Snacking Smart
Inside your favorite kinds of nuts — walnuts, almonds, pecans and others — you’ll find many vitamins, minerals and other compounds your body needs for good health. There are the antioxidants found in vitamin E; several essential minerals such as magnesium, selenium, copper and manganese; and even fiber for more effective digestion. Thiamin, niacin, folate, phosphorus and zinc are all found in nuts.
Dieting With Nuts
Can you lose weight while eating nuts? Surprisingly, yes. Clinical trials have shown that snacking before lunch and before dinner can lead to weight loss by cutting down on appetite. In one study of a 1,300-calorie weight-loss diet, both the nut-snackers and the control group (who munched on snacks other than nuts) lost about three pounds in two weeks.
Best of all, by adding nuts to your diet you’re doing more than losing weight.
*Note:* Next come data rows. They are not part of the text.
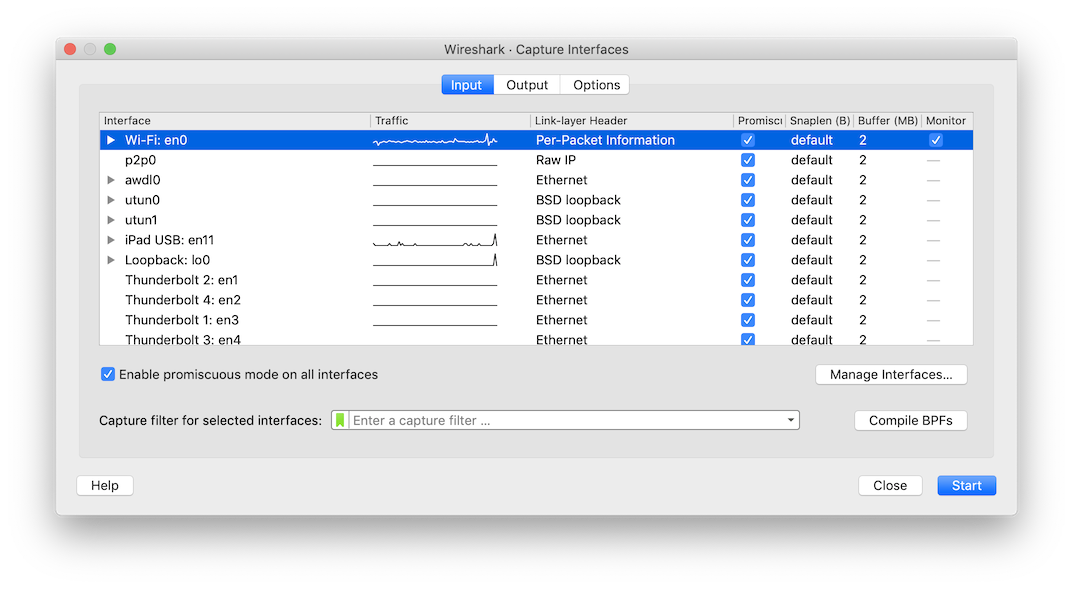
Task: Toggle 'Enable promiscuous mode on all interfaces'
Action: click(107, 374)
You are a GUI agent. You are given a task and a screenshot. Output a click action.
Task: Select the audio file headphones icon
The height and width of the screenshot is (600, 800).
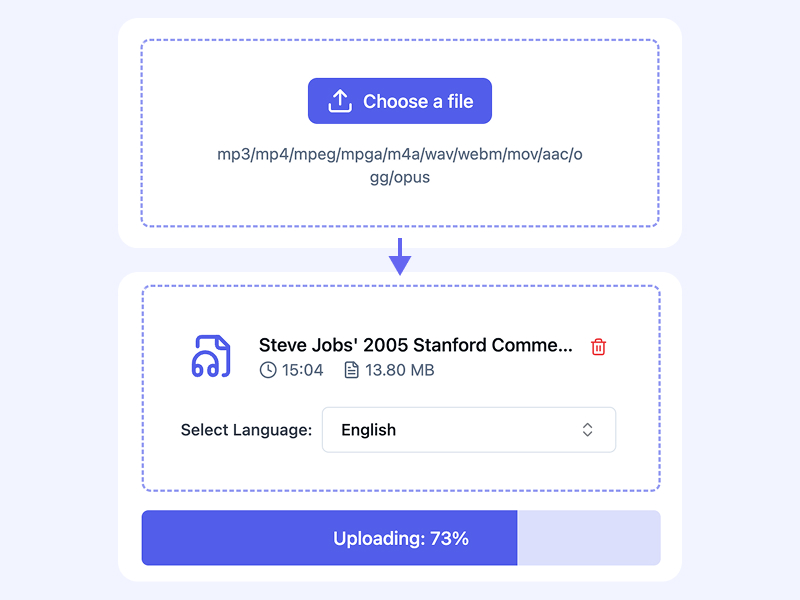210,356
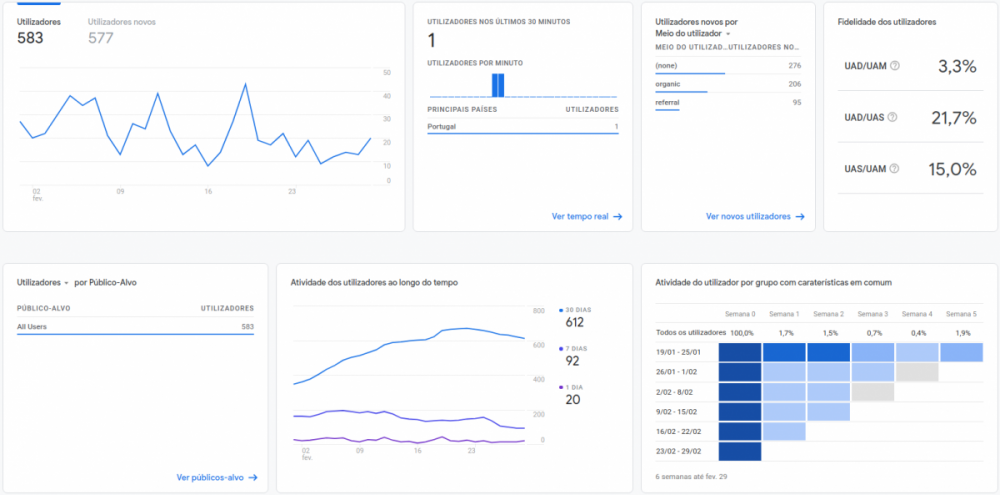The height and width of the screenshot is (495, 1000).
Task: Open the Ver tempo real link
Action: click(587, 216)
You’re improving your cholesterol profile, thereby cutting your risk of heart disease and certain types of cancer. If that’s not snacking smart, what is?
Snacking Ideas
Here are three tips to help you get the most from your favorite nuts.
- Toast ‘em. Toasting intensifies their flavor, so you can use fewer nuts and still get the taste you like.
- Chop ‘em. A few nuts can go a long way, especially if you cut them up. Add chopped nuts to cereal, mix them with raisins, or sprinkle them on yogurt.
- Measure ‘em. Try pouring out a portion of nuts rather than continually dipping into the container. Don’t sweat it too much, though. According to national surveys, most folks typically consume about an average serving size —about 1.5 ounces— whenever they snack on nuts.